Saved entries

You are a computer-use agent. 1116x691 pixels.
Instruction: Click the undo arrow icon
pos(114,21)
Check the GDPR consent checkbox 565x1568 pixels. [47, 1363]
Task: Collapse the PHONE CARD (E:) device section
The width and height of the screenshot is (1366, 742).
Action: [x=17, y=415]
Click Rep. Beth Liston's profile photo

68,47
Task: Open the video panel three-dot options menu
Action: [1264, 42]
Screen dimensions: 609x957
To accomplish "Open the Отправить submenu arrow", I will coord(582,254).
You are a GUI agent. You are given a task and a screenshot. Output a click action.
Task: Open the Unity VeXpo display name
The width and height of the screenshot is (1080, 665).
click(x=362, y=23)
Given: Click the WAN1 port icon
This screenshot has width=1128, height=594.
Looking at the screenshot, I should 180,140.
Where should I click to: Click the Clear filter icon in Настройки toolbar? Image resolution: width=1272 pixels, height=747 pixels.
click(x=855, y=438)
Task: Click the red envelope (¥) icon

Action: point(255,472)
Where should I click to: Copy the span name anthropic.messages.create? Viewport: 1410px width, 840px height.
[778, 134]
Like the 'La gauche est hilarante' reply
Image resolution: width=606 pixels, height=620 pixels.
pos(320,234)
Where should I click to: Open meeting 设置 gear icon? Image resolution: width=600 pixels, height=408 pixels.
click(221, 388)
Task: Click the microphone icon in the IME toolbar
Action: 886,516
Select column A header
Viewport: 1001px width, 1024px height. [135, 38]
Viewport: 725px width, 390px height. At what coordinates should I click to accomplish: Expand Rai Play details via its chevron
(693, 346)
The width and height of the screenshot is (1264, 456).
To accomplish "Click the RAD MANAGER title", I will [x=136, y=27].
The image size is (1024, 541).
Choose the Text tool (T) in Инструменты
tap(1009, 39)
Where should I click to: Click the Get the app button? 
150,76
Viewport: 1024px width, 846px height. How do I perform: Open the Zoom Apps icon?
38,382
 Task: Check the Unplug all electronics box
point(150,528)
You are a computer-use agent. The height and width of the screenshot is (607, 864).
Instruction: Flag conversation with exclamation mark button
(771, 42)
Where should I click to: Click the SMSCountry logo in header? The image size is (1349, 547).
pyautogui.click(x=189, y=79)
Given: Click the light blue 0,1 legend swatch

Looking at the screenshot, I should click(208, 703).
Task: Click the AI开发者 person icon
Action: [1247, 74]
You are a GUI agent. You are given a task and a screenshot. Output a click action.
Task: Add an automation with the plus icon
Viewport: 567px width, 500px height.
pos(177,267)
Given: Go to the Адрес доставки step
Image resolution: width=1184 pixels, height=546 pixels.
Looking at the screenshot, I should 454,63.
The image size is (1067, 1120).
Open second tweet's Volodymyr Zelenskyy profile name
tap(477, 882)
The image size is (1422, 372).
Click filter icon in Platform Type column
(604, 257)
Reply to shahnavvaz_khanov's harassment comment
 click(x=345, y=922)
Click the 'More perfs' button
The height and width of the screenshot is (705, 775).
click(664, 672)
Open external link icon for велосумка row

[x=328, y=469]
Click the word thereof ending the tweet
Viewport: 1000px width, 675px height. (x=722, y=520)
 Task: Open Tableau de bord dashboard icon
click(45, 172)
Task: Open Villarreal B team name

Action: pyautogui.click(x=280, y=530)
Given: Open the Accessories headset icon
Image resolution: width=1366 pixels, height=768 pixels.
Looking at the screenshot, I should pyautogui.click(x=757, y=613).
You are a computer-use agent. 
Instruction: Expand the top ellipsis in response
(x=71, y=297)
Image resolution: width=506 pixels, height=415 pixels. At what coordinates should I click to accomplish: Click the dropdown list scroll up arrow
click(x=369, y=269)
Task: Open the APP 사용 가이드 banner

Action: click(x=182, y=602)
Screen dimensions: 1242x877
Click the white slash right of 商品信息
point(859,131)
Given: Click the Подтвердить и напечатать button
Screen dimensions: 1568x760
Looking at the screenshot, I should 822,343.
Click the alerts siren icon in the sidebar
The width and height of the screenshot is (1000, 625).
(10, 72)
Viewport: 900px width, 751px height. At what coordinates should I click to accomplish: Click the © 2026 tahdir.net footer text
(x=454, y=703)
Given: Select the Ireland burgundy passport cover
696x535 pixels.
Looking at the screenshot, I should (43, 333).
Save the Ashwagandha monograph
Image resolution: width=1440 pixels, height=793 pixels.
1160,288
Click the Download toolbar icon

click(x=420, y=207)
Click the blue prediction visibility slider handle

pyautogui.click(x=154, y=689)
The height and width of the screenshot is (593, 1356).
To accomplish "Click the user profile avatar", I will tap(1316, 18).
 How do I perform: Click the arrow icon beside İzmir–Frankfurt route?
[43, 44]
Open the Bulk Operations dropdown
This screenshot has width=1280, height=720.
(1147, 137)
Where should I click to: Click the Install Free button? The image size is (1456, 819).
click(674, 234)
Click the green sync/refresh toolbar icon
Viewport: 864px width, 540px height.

■ TASK DETAILS
All that should be written out is the stretch of lines above between the one holding "Click the word thereof ending the tweet" and the one holding "Given: Click the Подтвердить", inclusive, exactly as given.

■ WRITTEN RESPONSE
Click the word thereof ending the tweet
Viewport: 1000px width, 675px height. (x=722, y=520)
 Task: Open Tableau de bord dashboard icon
click(45, 172)
Task: Open Villarreal B team name

Action: pyautogui.click(x=280, y=530)
Given: Open the Accessories headset icon
Image resolution: width=1366 pixels, height=768 pixels.
Looking at the screenshot, I should pyautogui.click(x=757, y=613).
You are a computer-use agent. 
Instruction: Expand the top ellipsis in response
(x=71, y=297)
Image resolution: width=506 pixels, height=415 pixels. At what coordinates should I click to accomplish: Click the dropdown list scroll up arrow
click(x=369, y=269)
Task: Open the APP 사용 가이드 banner

Action: click(x=182, y=602)
Screen dimensions: 1242x877
Click the white slash right of 商品信息
point(859,131)
Given: Click the Подтвердить и напечатать button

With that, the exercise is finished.